Brunches Recipes - Baked Ricotta and Red Capsicum with Pesto Brunches Recipe

 
 

Brunches Recipes - Baked Ricotta and Red Capsicum with Pesto

Ingredients

  • 1 large red capsicum (pepper), cut into quarters and seeded

  • 750 g (1 lb 10 oz) low-fat ricotta cheese

  • 1 egg

  • 6 slices wholegrain bread

Pesto

  • 2 tablespoons pine nuts

  • 100 g (2 cups) basil

  • 2 garlic cloves

  • 2 tablespoons good-quality olive oil

  • 2 tablespoons finely grated fresh Parmesan cheese


Method:

  1. Preheat the oven to 180°C (350°F/ Gas 4).
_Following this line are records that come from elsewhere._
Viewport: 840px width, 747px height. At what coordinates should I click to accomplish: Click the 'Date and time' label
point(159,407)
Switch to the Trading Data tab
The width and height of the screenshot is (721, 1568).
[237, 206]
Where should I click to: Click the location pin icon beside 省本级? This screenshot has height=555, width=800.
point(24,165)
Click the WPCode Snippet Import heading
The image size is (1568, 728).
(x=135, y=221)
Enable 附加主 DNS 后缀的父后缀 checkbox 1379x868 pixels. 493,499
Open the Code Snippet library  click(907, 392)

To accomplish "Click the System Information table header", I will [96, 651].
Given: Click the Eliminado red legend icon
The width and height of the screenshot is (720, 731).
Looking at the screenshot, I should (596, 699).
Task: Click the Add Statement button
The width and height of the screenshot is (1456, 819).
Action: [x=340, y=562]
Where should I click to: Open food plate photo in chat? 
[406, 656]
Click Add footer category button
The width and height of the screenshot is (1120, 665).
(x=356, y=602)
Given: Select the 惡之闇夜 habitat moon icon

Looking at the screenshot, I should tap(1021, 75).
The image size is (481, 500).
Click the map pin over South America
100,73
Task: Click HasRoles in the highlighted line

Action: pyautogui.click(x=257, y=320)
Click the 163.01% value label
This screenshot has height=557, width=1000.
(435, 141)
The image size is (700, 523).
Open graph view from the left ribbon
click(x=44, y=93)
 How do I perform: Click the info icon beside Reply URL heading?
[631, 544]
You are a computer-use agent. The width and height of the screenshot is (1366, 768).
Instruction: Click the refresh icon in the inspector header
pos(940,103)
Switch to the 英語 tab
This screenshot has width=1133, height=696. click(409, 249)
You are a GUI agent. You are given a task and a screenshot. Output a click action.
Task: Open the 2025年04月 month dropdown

Lightly grease six Texas (large) muffin holes.

  2. Cook the capsicum, skin-side up. under a hot grill (broiler) for 5-6 minutes, or until the skin blackens and blisters. Place in a bowl and cover with plastic wrap until cool enough to handle. Peel off the skin and slice the flesh into 2 cm (3/4 inch) wide strips.

  3. To make the pesto: place the pine nuts, basil and garlic in a food processor and process for 15 seconds, or until finely chopped. While the processor is running add the oil in a continuous thin stream, then season with salt and freshly ground black pepper. Stir in the Parmesan.

  4. Mix the ricotta and egg until well combined. Season with salt and freshly ground black pepper. Divide the capsicum strips among the muffin holes. top with 2 teaspoons pesto and spoon in the ricotta mixture.

  5. Bake for 35-40 minutes, or until the ricotta is firm and golden. Cool, then remove from the muffin holes. Toast the bread slices and cut them into fingers. Serve with the baked ricotta and a dollop of the remaining pesto on the side.